Archived. This is a workflow similar to “Unpublished” but is used to indicate that we do not intend to bring the content back on the site and expect to ultimately delete it.
Unpublishing
Selecting the unpublished state will unpublish the content for the language currently being edited. For example, if I unpublish or archive from the English edit form, the English translation will be unpublished. Spanish and Polish will still be published.

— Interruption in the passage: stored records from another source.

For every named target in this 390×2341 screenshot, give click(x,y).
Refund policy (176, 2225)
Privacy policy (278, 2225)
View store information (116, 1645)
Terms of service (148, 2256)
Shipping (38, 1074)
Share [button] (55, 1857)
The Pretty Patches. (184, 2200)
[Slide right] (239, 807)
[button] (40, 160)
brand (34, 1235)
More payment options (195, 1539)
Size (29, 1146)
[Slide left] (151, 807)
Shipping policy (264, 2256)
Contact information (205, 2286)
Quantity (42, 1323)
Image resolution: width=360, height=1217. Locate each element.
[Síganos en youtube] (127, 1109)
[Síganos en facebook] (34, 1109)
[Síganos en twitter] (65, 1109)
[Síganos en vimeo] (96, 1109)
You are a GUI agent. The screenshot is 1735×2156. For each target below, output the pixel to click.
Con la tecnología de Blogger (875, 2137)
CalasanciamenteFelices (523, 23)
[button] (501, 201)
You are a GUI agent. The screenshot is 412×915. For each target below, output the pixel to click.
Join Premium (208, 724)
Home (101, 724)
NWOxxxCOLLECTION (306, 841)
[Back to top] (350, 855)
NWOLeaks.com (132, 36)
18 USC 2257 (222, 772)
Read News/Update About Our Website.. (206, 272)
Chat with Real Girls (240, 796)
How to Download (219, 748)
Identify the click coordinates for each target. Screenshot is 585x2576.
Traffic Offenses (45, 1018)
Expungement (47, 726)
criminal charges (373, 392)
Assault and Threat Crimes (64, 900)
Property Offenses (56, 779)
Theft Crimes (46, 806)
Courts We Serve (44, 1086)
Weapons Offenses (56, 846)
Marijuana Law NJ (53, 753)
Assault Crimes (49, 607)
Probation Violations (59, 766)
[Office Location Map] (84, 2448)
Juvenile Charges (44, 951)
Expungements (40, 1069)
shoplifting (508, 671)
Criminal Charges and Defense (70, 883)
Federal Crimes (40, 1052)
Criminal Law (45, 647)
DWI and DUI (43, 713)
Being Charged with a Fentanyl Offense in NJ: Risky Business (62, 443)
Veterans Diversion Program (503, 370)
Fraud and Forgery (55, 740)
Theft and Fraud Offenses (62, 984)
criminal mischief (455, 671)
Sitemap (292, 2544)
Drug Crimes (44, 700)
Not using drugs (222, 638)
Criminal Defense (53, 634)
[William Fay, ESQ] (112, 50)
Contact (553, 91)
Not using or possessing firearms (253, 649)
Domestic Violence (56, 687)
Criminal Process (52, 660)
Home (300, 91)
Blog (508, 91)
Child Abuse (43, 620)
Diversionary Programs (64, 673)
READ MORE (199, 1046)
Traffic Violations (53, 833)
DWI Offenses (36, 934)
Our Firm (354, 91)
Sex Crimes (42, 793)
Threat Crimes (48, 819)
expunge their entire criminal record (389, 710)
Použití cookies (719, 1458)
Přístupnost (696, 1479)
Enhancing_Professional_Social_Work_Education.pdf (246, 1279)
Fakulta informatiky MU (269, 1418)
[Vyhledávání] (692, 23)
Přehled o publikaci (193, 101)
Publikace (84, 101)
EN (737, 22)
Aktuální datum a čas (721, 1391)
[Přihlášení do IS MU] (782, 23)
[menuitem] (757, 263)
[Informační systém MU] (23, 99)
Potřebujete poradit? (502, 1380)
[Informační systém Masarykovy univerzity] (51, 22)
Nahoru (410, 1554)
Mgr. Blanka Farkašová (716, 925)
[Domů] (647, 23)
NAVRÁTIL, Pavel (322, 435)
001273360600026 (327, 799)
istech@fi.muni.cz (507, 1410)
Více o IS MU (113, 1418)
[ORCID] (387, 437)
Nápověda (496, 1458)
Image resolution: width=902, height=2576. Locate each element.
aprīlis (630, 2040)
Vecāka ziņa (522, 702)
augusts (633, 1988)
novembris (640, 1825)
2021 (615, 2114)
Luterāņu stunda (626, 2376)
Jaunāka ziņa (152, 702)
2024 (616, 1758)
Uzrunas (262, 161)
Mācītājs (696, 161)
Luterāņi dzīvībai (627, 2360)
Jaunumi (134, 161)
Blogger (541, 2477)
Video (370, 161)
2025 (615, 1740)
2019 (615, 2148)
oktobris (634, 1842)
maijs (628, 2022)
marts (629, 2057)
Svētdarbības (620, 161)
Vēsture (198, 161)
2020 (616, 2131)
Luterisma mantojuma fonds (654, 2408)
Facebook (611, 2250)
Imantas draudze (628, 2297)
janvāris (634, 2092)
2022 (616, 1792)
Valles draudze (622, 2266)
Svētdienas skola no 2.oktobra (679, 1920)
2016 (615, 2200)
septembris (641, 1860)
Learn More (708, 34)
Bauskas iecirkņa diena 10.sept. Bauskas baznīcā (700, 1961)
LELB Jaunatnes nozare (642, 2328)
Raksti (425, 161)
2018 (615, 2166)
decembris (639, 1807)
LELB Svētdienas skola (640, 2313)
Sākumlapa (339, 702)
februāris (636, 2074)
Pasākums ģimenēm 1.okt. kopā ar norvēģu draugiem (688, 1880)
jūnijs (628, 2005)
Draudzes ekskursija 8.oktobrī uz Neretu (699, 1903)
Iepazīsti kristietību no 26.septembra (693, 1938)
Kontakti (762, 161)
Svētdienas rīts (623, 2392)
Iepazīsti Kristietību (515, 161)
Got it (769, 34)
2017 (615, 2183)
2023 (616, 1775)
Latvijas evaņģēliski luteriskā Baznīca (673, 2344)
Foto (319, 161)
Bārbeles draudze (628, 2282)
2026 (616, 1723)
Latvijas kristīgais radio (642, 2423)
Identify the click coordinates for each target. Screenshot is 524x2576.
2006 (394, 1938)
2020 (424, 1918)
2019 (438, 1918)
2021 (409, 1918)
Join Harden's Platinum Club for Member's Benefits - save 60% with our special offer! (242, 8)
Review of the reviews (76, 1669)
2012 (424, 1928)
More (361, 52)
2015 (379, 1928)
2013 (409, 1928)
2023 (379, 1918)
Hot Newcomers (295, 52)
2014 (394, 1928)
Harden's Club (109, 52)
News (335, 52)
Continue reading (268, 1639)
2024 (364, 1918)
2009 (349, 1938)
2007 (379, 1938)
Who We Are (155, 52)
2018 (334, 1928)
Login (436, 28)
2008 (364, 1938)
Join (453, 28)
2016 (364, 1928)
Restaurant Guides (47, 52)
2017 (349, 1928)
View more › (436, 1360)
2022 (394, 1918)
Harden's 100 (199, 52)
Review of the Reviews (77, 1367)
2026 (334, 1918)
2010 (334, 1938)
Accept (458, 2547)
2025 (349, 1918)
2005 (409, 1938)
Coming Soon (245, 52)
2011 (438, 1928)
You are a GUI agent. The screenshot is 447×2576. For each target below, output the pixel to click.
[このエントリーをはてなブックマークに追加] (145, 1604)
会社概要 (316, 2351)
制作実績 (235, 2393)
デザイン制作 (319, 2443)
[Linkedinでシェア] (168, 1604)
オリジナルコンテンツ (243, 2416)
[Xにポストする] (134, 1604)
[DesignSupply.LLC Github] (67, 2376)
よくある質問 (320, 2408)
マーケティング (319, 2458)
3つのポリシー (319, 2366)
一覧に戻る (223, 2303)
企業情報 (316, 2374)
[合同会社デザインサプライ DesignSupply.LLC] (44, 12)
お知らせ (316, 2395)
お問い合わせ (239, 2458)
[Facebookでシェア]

Viewing the English edit form will show a current moderation state of “Unpublished” but Spanish and Polish will show “Published.”
Warning
To unpublish the content completely, you must go to the translate tab to edit and unpublish Spanish and Polish translations individually. This applies to both the “Unpublished” and “Archived” states.
Permissions
Anyone can view Published content
Staff and interns can view content in any state. If there is a version other than Published:
If there is also a published revision, there will be a “Latest version” tab to view the not-live version.
If there is only a not-live revision, the article will appear with a purple background.
Staff, interns, and subject matter experts can edit legal content. Subject matter experts can only move content from Published to Draft/Revise and Ready to Review states.
A note about redirects
Redirects from a path alias will only redirect that path alias (so a url of /legal-information/english-title to /node/1 will only redirect the English title but will not impact /es/legal-information/spanish-title).
A redirect from /node/2 to /node/1 will redirect for all languages.